String Priority Queues and Empirical Evaluation

Primary LanguageC

String Priority Queues

Author: Gene Myers
First: Aug. 17, 2022

This repository contains the code and timing experiments for the paper ``Merging Sorted Lists of Similar Strings'' that is at the arXiv and currently under submission.

There are 5 programs that merge some number of sorted, non-redundant input lists of strings, into a single, non-redundant sorted list of all the strings. The IO for the five codes is identical, the only point of variation is how a priority queue of strings is realized.
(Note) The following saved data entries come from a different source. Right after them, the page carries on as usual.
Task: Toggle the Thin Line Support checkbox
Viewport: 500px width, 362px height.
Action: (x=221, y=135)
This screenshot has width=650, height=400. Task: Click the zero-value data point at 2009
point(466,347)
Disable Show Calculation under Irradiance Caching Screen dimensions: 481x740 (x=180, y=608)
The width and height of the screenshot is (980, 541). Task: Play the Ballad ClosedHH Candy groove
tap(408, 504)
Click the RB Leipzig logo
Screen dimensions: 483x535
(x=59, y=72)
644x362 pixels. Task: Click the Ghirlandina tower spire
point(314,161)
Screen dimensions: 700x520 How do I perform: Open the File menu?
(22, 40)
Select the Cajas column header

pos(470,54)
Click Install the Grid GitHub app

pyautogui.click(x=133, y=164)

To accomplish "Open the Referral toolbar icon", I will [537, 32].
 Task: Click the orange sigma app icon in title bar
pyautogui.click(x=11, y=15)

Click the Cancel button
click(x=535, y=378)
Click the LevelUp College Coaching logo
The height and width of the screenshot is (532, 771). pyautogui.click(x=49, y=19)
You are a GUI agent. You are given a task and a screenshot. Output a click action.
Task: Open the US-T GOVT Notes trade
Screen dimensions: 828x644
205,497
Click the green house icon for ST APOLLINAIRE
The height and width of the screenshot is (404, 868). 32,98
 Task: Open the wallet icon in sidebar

The five programs are:

  • Heap: uses a standard heap comparing string elements directly
  • Sheap: uses a string heap
  • Cheap: uses a collision heap but compares strings directly
  • SCheap: uses a combined string and collision heap
  • Trie: uses a compact trie, with S-element outedge array at each node

The Makefile herein compiles these codes and "make trials" will run the experiments reported in Tables 1 and 2 of the paper. The trials rely on two auxiliary programs, Rran and Cran, that generate synthetic data sets for the Uniform and Shotgun scenarios, respectively (see the paper).

I apologize that the trials for Table 3 on real data are not reproducible here, as the volume of data that would need to be stored at this repository seemed, to my mind, excessive in relation to its purpose.